Your personal referrals and search-engine results probably matter more than anything else. However, your own self-written professional bio is also extremely important. You are, of course, the most authoritative person about yourself. And how you present yourself in your bio says a lot about who and what you are.
But in this age of distributed presence, what does an optimal bio look like? Should it be long, or short? Or should it be written in inverted pyramid style, with the most important information at the top, and the granular details at the bottom? Should you host it in one place or hundreds?
How should personal and professional characteristics coexist in your bio? Sure, you can easily create multiple and customized bios, but anyone searching for your personal account will inevitably find everything that’s publicly available. If work and personal characteristics inevitably collide, shouldn’t our professional bios simply reflect that?
Consider the growth of conversational writing and informal expression. Should bios be written in first or second person — from your voice, your friend’s or God’s? Should they be factual and chronological, or adopt an emotional and narrative form? Aren’t narratives more interesting?

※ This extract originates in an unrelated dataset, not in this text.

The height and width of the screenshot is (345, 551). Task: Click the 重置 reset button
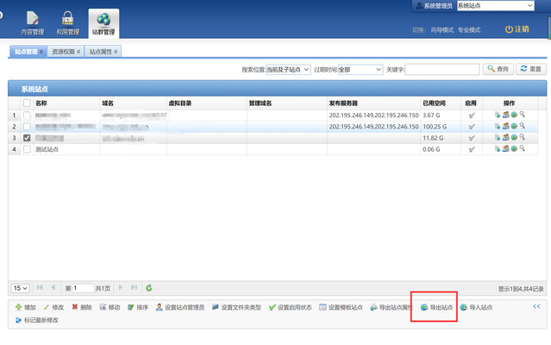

In this period of widespread self-promotion and self-consciousness, is it better to lean on the side of absolute expertise and outspoken accomplishment? Does noting frequent columns, citations and quotes in mainstream media really make someone sound authoritative? Or is subtle humility more compelling and indicative of confidence and triumph?
Then there’s the multimedia and syndication the Web has introduced. Should our professional bios load up on hyperlinks or dynamic search feeds? What about images, video, status updates and lifestreams?
In today’s digital age, what exactly is a bio — and what should it look like?
I’m not sure, but I do notice a widening variety.
What do you think?
(This essay also was my last column in MediaPost.)